# THE DATA
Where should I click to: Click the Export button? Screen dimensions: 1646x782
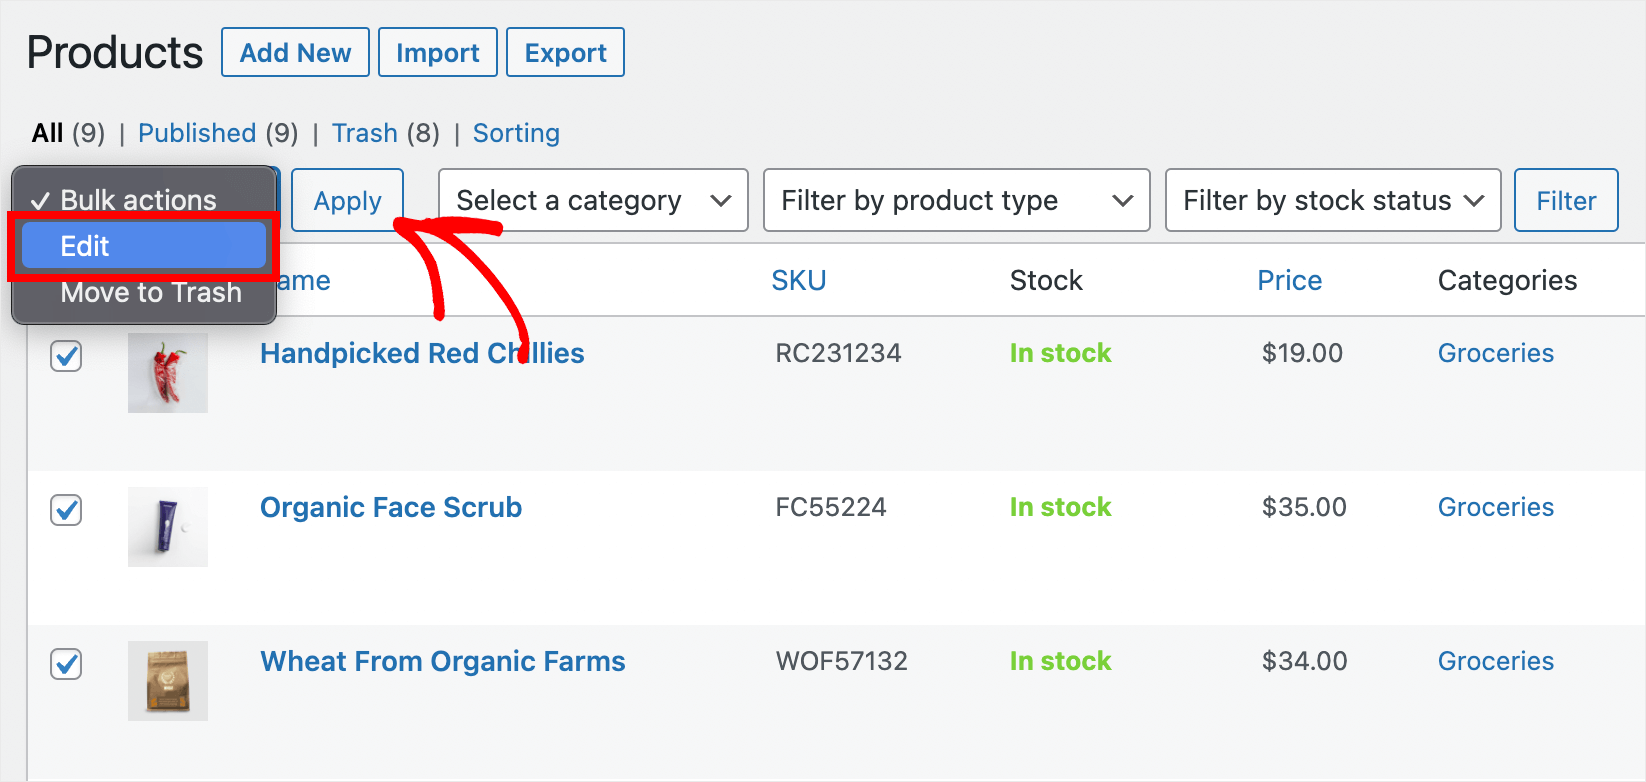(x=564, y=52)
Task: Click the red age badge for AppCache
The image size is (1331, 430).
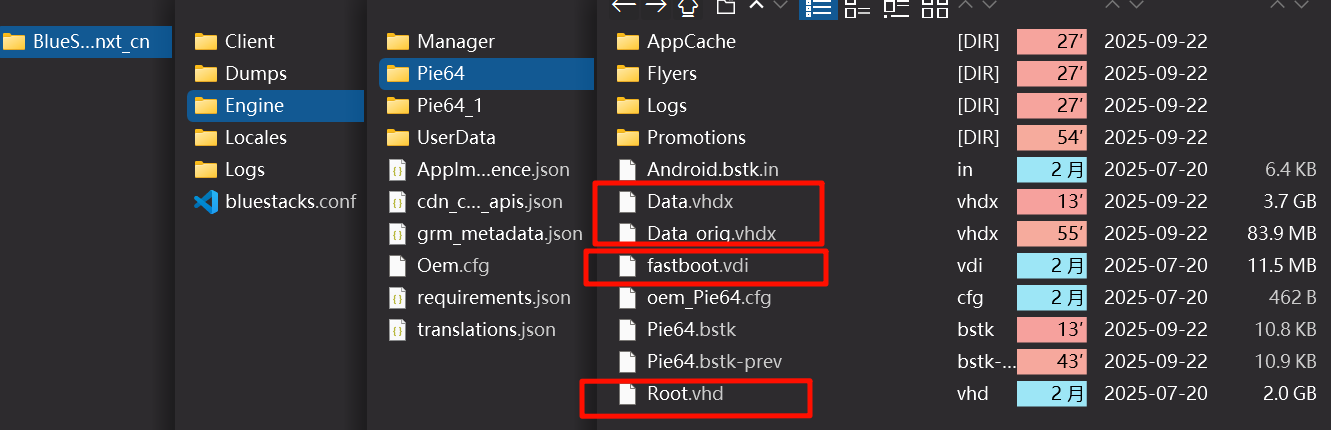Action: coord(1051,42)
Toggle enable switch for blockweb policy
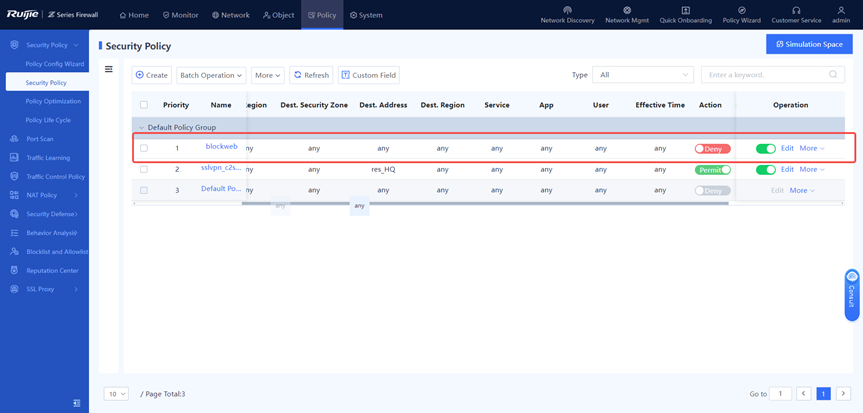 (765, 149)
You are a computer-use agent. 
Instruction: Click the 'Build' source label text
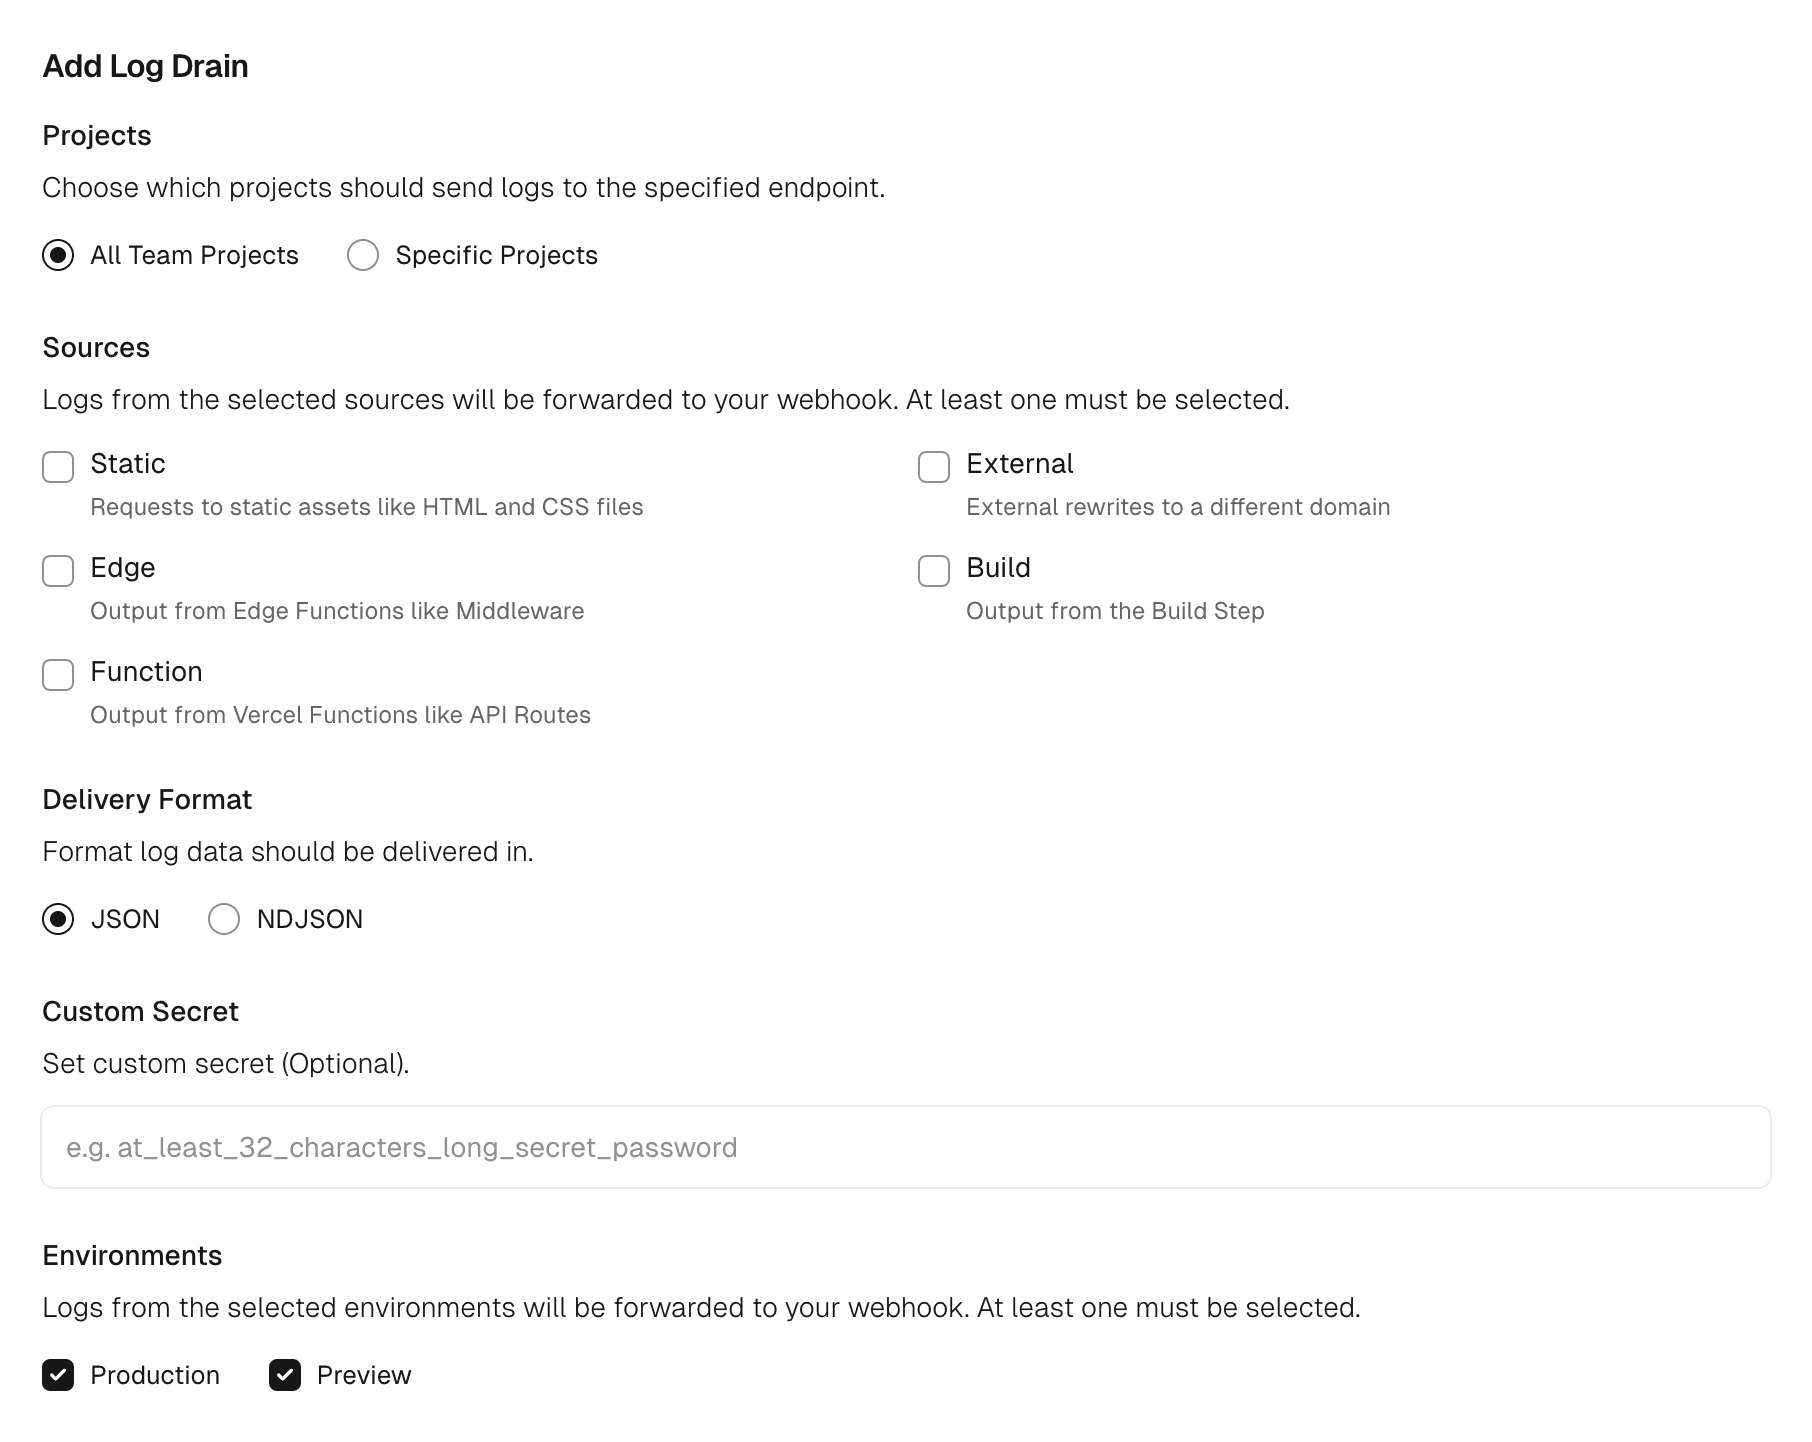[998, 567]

# WORK ORDER
Write out the listing above exactly as it stands, pictures excluded.

# RESULT OF THE EXERCISE
Where should I click to: Click the Export button? Screen dimensions: 1646x782
(x=564, y=52)
Task: Click the red age badge for AppCache
The image size is (1331, 430).
Action: coord(1051,42)
Toggle enable switch for blockweb policy
 (765, 149)
You are a computer-use agent. 
Instruction: Click the 'Build' source label text
[998, 567]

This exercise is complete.